_Brief 1_
According to the page on interoperability with machine learning frameworks, what class does Thinc use to hold references to external objects?
_Brief 2_
Copy out the passage of the framework interoperability page that begins at the words "Wrapping models from" and stops after "of the network.", swapping "transformer layers" for "attention layers".

_Source passage_
File: usage-frameworks.md

package info (click to toggle)
python-thinc 9.1.1-1
links: PTS, VCS
area: main
in suites: forky, sid
size: 5,896 kB
sloc: python: 17,122; javascript: 1,559; ansic: 342; makefile: 15; sh: 13
file content (233 lines) | stat: -rw-r--r-- 13,811 bytes
---
title: PyTorch, TensorFlow & MXNet
teaser: Interoperability with machine learning frameworks
next: /docs/usage-sequences
---

Wrapping models from other frameworks is a core use case for Thinc: we want to
make it easy for people to write [spaCy](https://spacy.io) components using
their preferred machine learning solution. We expect a lot of code-bases will
have similar requirements. As well as **wrapping whole models**, Thinc lets you
call into an external framework for just **part of your model**: you can have a
model where you use PyTorch just for the transformer layers, using "native"
Thinc layers to do fiddly input and output transformations and add on
task-specific "heads", as efficiency is less of a consideration for those parts
of the network.

## How it works {#how-it-works}

Thinc uses a special class, [`Shim`](/docs/api-model#shim), to hold references
to external objects. This allows each wrapper space to define a custom type,
with whatever attributes and methods are helpful, to assist in managing the
communication between Thinc and the external library. The
[`Model`](/docs/api-model#model) class holds `shim` instances in a separate
list, and communicates with the shims about updates, serialization, changes of
device, etc.

![](images/wrapper_pytorch.svg)

_Source data_

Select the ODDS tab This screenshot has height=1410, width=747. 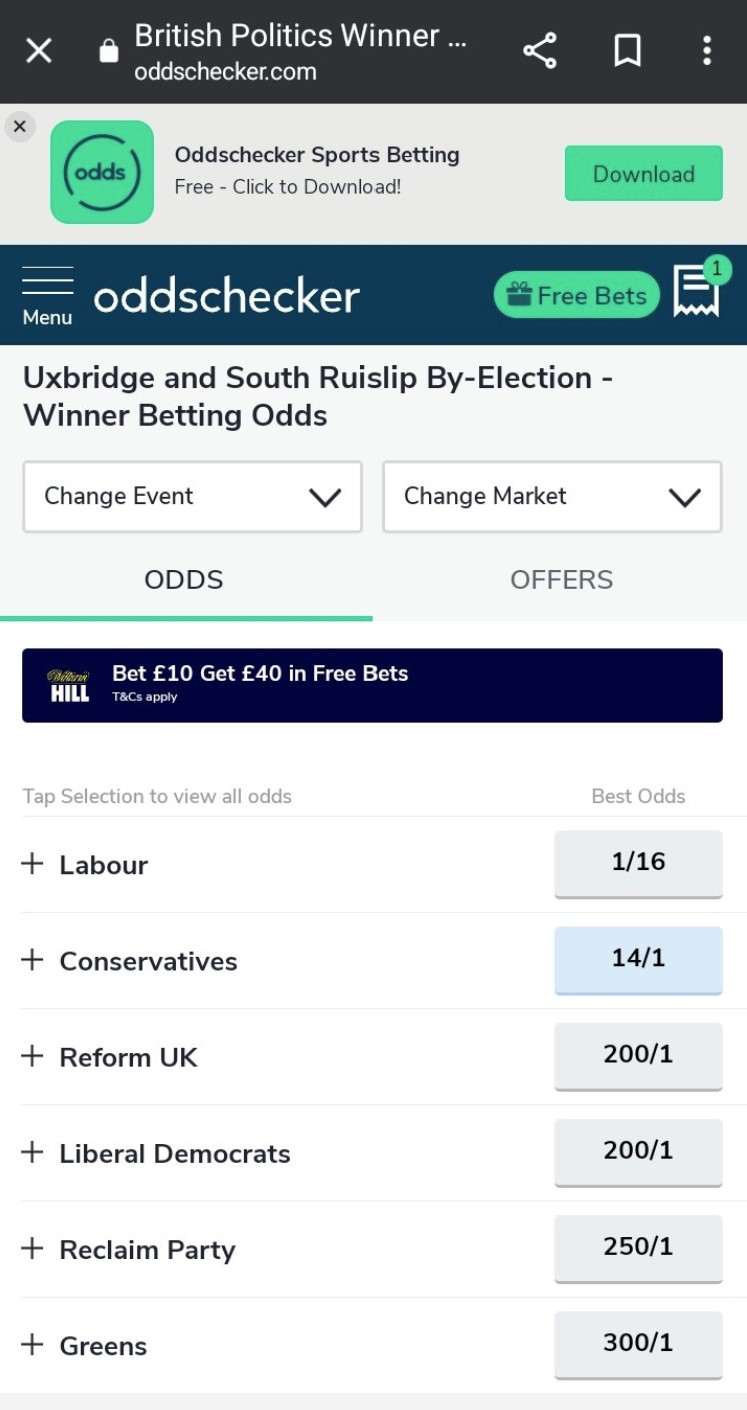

_Right answer 1_
`Shim`

_Right answer 2_
Wrapping models from other frameworks is a core use case for Thinc: we want to
make it easy for people to write [spaCy](https://spacy.io) components using
their preferred machine learning solution. We expect a lot of code-bases will
have similar requirements. As well as **wrapping whole models**, Thinc lets you
call into an external framework for just **part of your model**: you can have a
model where you use PyTorch just for the attention layers, using "native"
Thinc layers to do fiddly input and output transformations and add on
task-specific "heads", as efficiency is less of a consideration for those parts
of the network.